Ontem, quando esbarrei com você no gargalo daquele show, bem na hora daquela maldita música, parece que tudo o que botamos pra dormir veio à tona.
Minha garganta secou, você gaguejou. Minhas palavras não saíram, as suas se entrecortaram no nosso cumprimento desajeitado.
Não sei o que é mais esquisito. Quando éramos íntimos, sem ser; ou agora, que somos estranhos, sem ser. Acontece que nós dois desistimos, mas isso não quer dizer que acabou.
É uma meia verdade aquele clichê de que o tempo leva todas as coisas. Na verdade, sempre achei que o tempo só “empurrasse”, como uma correnteza difícil demais de vencer. Mas, nessa, muitas roupas e cabelos são deixados pra trás.
O tempo empurrou nós dois. Por caminhos opostos, é claro. Nós dois seguimos o baile, como dizem, e muita poesia esbarrou conosco em nosso caminho.

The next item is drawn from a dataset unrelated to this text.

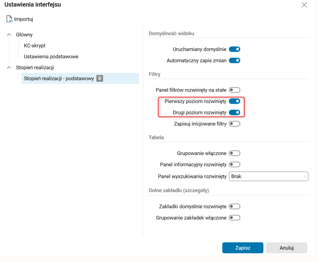This screenshot has height=262, width=318.
Task: Collapse the Stopień realizacji tree node
Action: tap(9, 67)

Apartados, como se esse fosse o certo.
Agora você lê isso e torce o nariz pra essa minha pretensão em falar sobre esse “nós que nunca existiu”. Mas atira a primeira pedra se você nunca quis largar tudo e revirar o mundo só pra ficarmos juntos.
Fato é que a força do tempo empurra, sacode, bagunça. Mas certas coisas nem o tempo pode levar. O tempo não leva a paz da lembrança do seu cheiro; o sorriso involuntário quando uma frase sai da minha boca, mas é sua; o soquinho no peito quando alguém fala seu nome.
O tempo não leva a falta de ar instantânea se você cruza meu caminho de repente, como aconteceu ontem. E nosso “encontro” só me mostrou o quanto o que ainda incomoda aqui também insiste em permanecer em você.
Não quero assumir uma postura de “quem sabe um dia”, isso é terrível demais. Até porque se ainda queimo, não é “um dia”, é agora. Então eu pego impulso na força do tempo. Larguei meu lado da corda, e, se você ainda me rasga às vezes, é só pra eu lembrar que sentir dor é sinal de estarmos vivos.